Thinking of the future - a summary of my thoughts as of 2018

Dec 23, 2018

I was recently invited to the OCLC Asia Pacific Regional Conference Meeting 2018 in Bangkok to speak. The conference had the theme "Game Changer" and I gave my thoughts on how I see the game changing for libraries in the years to come.

For the past 2-3 years, I have been blogging on various trends and technologies like analytics, open citations, open data, linked data, data carpentry, PIDs and even Machine learning, as such I took the opportunity to zoom out a bit and try to organize my thoughts on what exactly I was studying and why they were important.

What follows is not exactly my talk, but something based on it.

Trends affecting academic libraries

This slide above is in the nutshell is the way I think about the biggest drivers of change in academic libraries for the next decade or so.

Firstly, the primary duty of academic libraries - the collection of final published material and outputs for their community to use is diminishing in importance and focus has moved toward collecting artifacts across the whole workflow including collecting inputs, processes and outputs. OCLC calls this the evolving Scholarly Record.

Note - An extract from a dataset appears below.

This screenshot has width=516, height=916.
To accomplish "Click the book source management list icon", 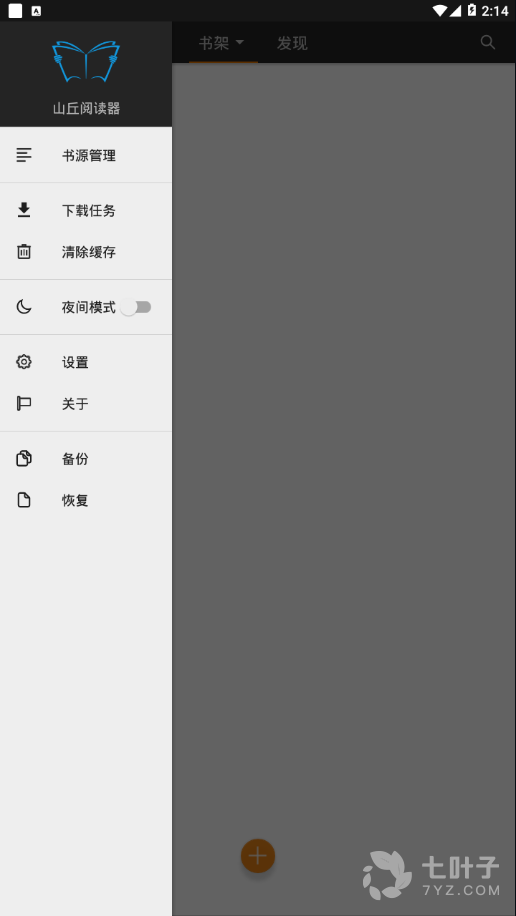I will pyautogui.click(x=24, y=155).
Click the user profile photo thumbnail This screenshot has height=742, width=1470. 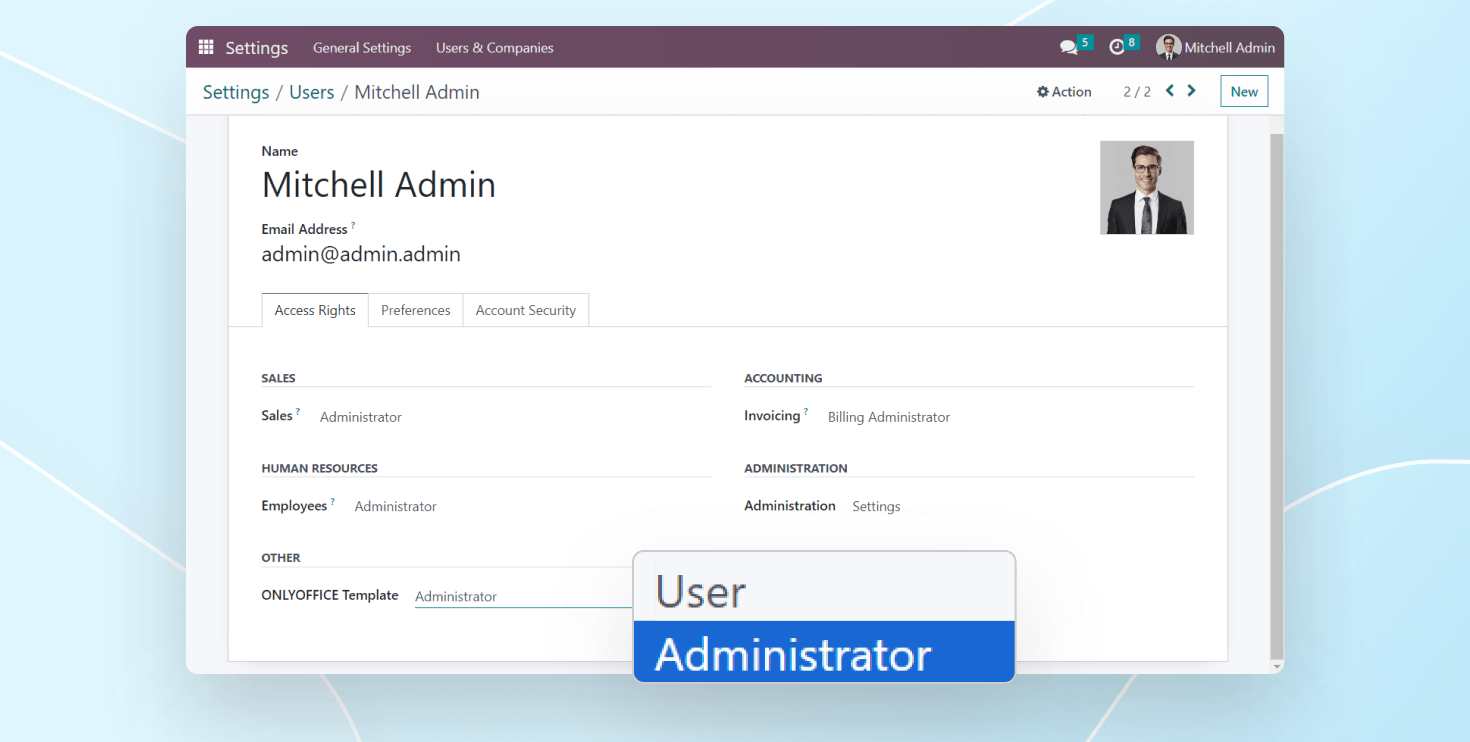pos(1146,188)
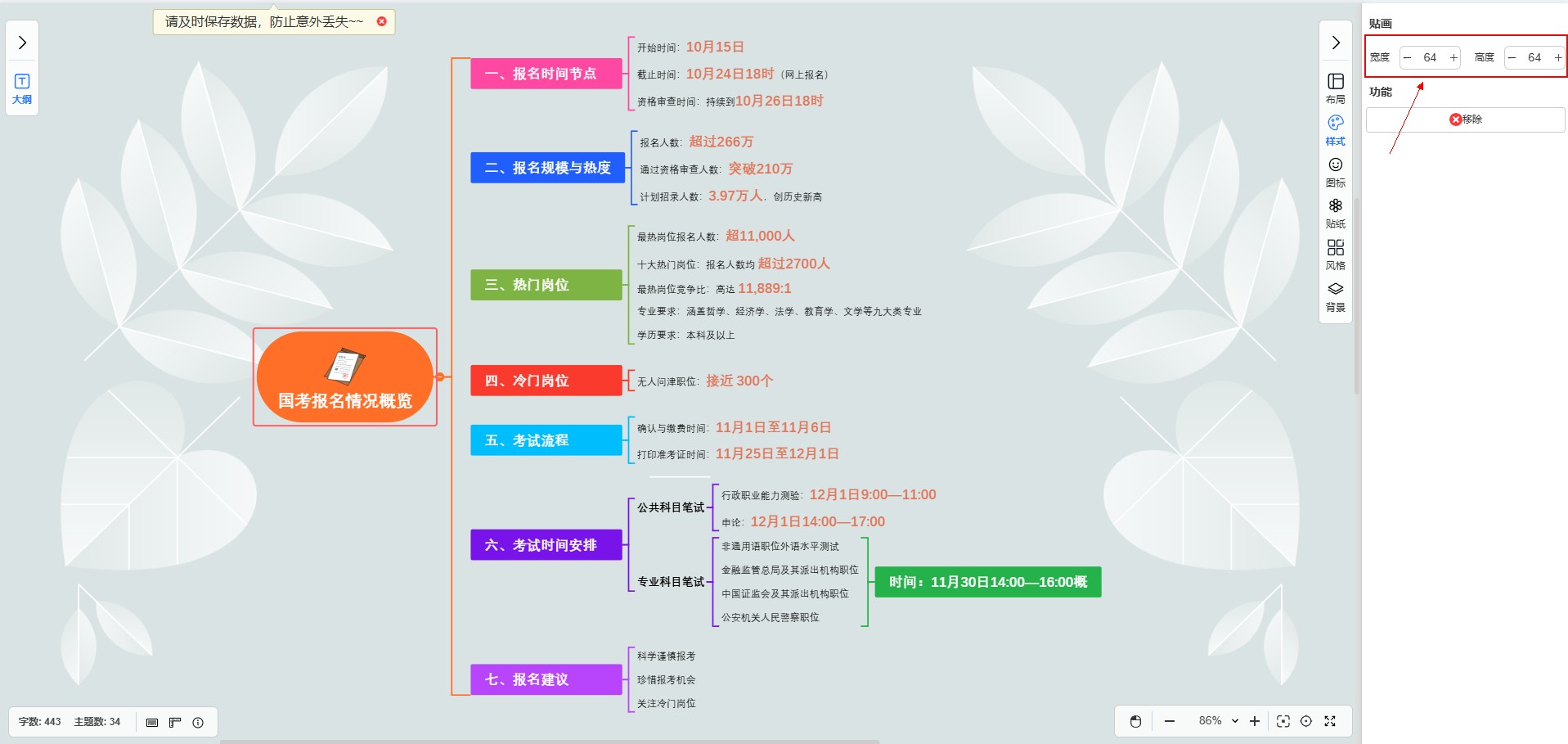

Secondly, not only has the scholarly record become more diverse, but there is now an almost default presumption or at least an expection that these records be made open in some way. We are no longer talking about just making published papers open (open access), but also open data (raw files, code, protocols, peer review and more), open education resources, open citations and now even open infrastructure.

Lastly, it's perhaps a cliche to say we live in a time where AI in particularly machine learning , deep learning, are changing jobs. But given the first two trends where more and more about the scholarly communication system is collected and made open it is no surprise I'm seeing more and more new applications emerge based on blending these technologies with the data collected from the Scholarly Communication system.

The next slide provides my very speculative view on how the activities of academic librarians will change as a result.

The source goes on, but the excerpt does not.